Amidst the U.S.-China trade war, China’s banking sector, the backbone of China’s economy, plays a key role in this battle. China’s banking sector, however, poses a puzzle to contemporary studies of state-owned banks (“SBs”). According to the property right theory, the mainstream SB theory, SBs are negative for the financial and economic development of an economy because it is susceptible to more serious agency problems, excessive political intervention, and conflict of interest between state regulators and state owners. That said, the economic success of China, whose banks are mostly owned and controlled by the Chinese party-state supports the development theory, a minority theory that highlights the development function of SBs in mobilizing domestic investible funds to support strategic industries.
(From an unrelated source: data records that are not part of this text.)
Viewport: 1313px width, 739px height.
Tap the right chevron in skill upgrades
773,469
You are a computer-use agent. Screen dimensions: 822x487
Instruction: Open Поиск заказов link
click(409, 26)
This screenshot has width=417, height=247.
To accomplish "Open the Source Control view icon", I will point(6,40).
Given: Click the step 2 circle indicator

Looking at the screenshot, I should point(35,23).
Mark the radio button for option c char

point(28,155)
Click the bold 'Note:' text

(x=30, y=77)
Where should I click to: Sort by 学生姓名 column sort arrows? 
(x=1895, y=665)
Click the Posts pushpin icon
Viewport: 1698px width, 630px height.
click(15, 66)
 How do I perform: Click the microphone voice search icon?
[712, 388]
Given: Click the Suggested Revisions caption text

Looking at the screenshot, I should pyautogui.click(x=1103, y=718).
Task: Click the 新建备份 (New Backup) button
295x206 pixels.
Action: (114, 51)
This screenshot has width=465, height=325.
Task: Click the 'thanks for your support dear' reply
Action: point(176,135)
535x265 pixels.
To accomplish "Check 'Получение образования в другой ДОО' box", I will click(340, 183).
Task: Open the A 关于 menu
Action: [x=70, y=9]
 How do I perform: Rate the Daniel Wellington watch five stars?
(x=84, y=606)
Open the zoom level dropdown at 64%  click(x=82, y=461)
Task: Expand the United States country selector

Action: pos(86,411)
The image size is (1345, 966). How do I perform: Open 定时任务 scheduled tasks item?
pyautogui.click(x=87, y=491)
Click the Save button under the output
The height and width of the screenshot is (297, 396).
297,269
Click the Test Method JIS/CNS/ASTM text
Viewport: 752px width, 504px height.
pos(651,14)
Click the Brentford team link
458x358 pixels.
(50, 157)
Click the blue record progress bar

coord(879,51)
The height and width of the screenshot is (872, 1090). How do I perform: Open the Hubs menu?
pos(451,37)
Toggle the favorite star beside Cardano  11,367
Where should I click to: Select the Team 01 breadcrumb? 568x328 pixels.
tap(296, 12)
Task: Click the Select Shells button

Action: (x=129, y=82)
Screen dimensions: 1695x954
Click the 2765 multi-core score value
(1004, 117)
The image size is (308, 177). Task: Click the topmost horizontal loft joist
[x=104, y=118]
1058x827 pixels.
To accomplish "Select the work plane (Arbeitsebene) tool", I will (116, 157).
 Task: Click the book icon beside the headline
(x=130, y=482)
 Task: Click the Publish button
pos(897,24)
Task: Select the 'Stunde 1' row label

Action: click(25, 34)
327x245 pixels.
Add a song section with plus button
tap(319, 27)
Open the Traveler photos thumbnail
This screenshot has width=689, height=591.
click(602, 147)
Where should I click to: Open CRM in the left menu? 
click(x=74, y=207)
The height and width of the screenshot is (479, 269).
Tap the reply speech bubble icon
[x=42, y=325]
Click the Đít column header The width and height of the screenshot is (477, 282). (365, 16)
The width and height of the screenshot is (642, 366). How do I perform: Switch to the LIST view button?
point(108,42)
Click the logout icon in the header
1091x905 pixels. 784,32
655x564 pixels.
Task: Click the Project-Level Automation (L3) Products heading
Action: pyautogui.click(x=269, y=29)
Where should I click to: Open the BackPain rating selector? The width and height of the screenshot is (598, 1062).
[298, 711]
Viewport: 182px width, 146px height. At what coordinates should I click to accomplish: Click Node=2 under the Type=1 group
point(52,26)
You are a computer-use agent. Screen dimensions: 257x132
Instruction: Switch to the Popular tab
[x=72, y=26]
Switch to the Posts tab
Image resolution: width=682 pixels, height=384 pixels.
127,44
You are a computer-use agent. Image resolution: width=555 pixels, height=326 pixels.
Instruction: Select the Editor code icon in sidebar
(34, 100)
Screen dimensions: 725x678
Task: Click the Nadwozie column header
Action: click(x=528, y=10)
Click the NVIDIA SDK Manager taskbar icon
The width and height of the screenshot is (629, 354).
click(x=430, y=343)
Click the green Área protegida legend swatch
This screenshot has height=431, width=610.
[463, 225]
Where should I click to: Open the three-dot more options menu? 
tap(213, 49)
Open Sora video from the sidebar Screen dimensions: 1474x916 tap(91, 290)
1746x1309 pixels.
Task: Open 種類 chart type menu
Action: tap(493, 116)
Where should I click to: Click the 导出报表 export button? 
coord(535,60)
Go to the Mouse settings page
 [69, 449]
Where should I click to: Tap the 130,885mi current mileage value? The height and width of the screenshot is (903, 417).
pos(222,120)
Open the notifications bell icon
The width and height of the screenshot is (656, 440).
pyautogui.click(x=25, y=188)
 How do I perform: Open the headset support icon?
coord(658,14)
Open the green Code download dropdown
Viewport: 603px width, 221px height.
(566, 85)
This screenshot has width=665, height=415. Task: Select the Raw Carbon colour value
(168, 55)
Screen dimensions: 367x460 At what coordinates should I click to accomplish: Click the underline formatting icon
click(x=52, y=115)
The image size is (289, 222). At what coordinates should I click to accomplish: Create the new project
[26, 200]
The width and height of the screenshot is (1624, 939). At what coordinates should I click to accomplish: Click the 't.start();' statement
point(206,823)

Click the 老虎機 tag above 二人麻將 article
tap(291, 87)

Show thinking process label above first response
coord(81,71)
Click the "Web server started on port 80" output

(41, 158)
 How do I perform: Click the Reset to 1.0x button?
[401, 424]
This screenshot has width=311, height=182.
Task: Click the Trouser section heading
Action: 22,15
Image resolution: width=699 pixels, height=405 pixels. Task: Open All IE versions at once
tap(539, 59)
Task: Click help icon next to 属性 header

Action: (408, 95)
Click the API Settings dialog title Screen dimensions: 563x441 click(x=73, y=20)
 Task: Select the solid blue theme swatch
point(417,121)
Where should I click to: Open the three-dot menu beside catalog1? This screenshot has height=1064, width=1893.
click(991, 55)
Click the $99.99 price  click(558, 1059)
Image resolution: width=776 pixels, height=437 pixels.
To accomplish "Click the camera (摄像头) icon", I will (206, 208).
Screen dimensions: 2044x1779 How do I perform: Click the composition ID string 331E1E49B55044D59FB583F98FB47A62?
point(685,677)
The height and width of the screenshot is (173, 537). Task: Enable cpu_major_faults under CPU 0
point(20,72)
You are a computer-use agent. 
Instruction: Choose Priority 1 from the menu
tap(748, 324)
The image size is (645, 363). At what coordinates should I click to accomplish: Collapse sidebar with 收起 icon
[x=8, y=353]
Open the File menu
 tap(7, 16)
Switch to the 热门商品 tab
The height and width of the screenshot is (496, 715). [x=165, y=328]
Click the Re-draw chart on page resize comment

To have a clearer understanding of China’s banking sector, I engage in the debate between the property right theory and the development theory by comparing the experience of four East Asian developmental states, Japan, South Korea, Taiwan, and Singapore. After comprehensively reviewing the banking evolution in these economies, I put forward a “relative theory” to account for SBs. I argue that the relative success and failure depends on the relative efficiency of the state sector vis-à-vis the private sector in promoting development. In the early stage of an economy’s development, the private sector might have collective action problems to come up with a coherent development policy for the economy; hence, the state sector is relatively better positioned in allocating the investible fund, and its ownership of banks thus promotes development. Nevertheless, as an economy develops and the corresponding institutions mature, the private sector might become relatively more efficient in allocating the investible fund, which demands the state to reduce its intervention in the banking sector. According to this relative theory, the success of China’s SBs in promoting economic development might not be sustainable. At some point, the Chinese party-state would need to readjust its role. That said, this does not necessarily lead to the privatization of SBs in China. As East Asia’s experience suggests, there may be a variety of ways for China to transition to a banking system that is less dominated by the party-state. The current trade war might offer this turning point as it evolves into a finance war.